Me acuerdo que pensé: No aprendo. Como otras veces, por
orgullo del intelecto, yo había caído en el error de imaginar la vida, el mundo,
del todo transparentes a la razón, y, como otras veces, una mujer me señalaba que
siempre queda para cada cosa un fanal de bruma, un margen inexplicable.
–El gran amor –porfié– no es tan débil. Porque lo soples
no cae. Aguanta. Está por encima.
Argumenté y protesté con ímpetu creciente, porque me habían
convencido. Olga notaba, quién lo duda, que mi dialéctica sonaba a hueco.
Insistió todavía:
–Ah, si pudiera volver al momento anterior y reanudar
el camino sin el revolcón infame.
Me conmovió el auténtico tono de dolor. ¡Qué no hubiera
dado por consolarla! Para mí, Olga ya no era una mujer deseada, sino una hermana
triste. Apelé a toda mi energía mental para encontrar cuanto antes el argumento
incontrovertible. Mientras buscaba algo mejor pregunté:
–¿Cómo una caída fortuita puede contaminar el afecto?
–El afecto, no –dijo–, pero el amor no es únicamente afecto.
Como agudamente observó el negro Acosta, las mujeres tienen
otra complejidad. Nosotros, entregados al inmediato asunto debatido, olvidamos que
un poco más allá suele estar el verdadero móvil.

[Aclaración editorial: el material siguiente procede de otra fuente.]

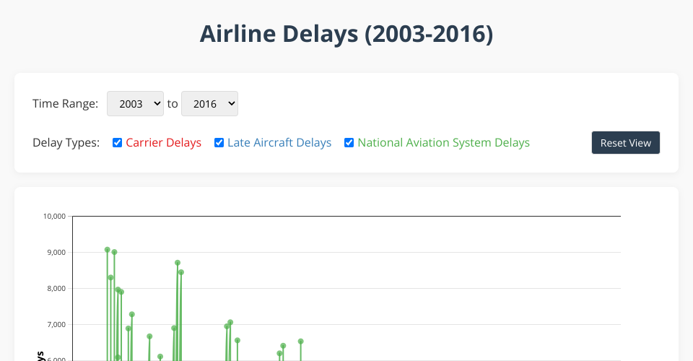Click the blue Late Aircraft Delays label
Screen dimensions: 693x361
tap(279, 143)
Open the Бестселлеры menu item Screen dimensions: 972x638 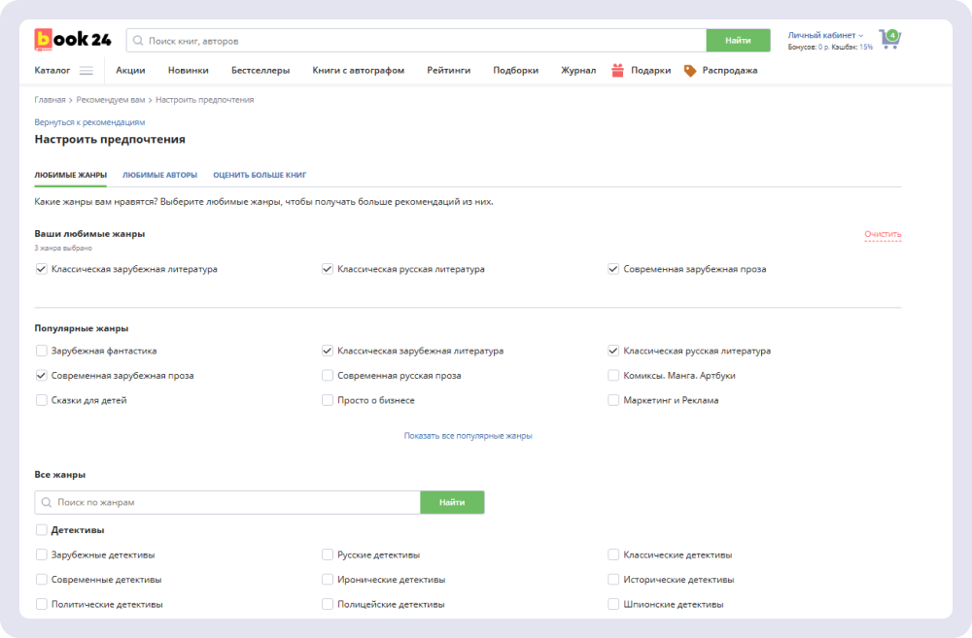pyautogui.click(x=260, y=70)
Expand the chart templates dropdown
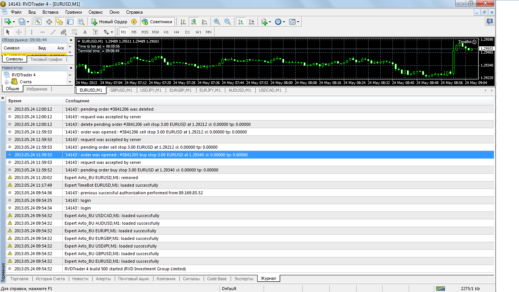This screenshot has height=292, width=519. tap(298, 22)
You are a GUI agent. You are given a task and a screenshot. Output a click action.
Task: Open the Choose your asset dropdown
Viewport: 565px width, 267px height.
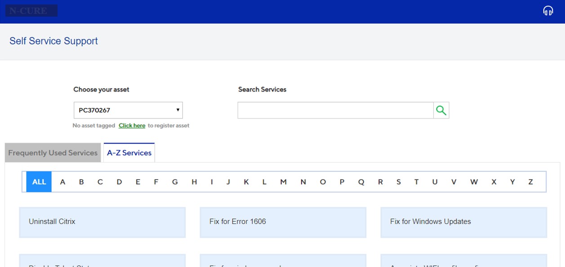128,110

–Todo minuto –anuncié, al fin, en aire triunfal– toda
hora, todo día te aleja, y si perseveras, aquel momento se perderá de vista, muy
pronto, en el olvido.
–¿Si persevero? –preguntó con un ligero sobresalto–. ¿En
qué?
–¿En qué? –repetí para ganar tiempo, porque la explicación
me parecía redundante y molesta–. En el amor por tu marido, en la fidelidad, en
todo lo que no me conviene, qué diablos.
Yo descontaba que mi estúpido exabrupto arrancaría siquiera
una sonrisa. De ningún modo. No exagero: me pareció que de pronto Olga se había
cansado mortalmente. Como si le costara un gran esfuerzo, protestó:
–Después de aquello, ahora, para mí no tiene sentido la
fidelidad. ¿Entiendes?
Entendía, desde luego, pero ella misma, tan perfectamente
me había persuadido, que al rato yo no podía, ¿cómo diré?, prevalerme de su infortunio.

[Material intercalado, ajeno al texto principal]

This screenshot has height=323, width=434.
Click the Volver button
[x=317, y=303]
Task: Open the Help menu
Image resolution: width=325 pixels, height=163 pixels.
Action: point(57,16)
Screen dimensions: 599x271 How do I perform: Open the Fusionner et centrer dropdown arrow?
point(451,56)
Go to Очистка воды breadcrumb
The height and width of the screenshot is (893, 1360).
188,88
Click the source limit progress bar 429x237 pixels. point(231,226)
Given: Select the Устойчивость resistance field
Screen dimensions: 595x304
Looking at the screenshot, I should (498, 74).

Hubo un revuelo por el lado de la recepción. Alguien había
llegado. No me cabe duda de que Olga y yo compartimos una misma expectativa. Cuando,
por fin, entrevimos al viajero, Olga comentó con alivio:
–No podía ser mi marido. Ya te dije que tiene para todo
el día en ese campo.
–¿Dónde pasó lo del peletero?
–En el hotel de…
No pregunten si mencionó el Azul o Las Flores, porque
el punto preciso ¿qué importa? Les diré, en cambio, que al responder me miró en
los ojos, un poco –la palabra es fuerte para algo tan fugaz– provocativamente.
Hubo un silencio en que oí el segundero de mi reloj. De
manera visible Olga se entristeció. Ahí estaba, al alcance de la mano. –Dios mío,
triste era más linda aún–, y reflexioné que si la perdía esa tarde probablemente
la perdería para siempre.
–Vamos a tomar otro cognac –anuncié.
Tal vez ustedes imaginen que tuve, por jactancia, el propósito
de castigarla. Se equivocan. Firmemente creo que ella habló de corazón, que fue
sincera en todos los momentos. A mí me faltó agilidad para pasar de una idea a otra,
y seguirla. Por eso la perdí, nada más.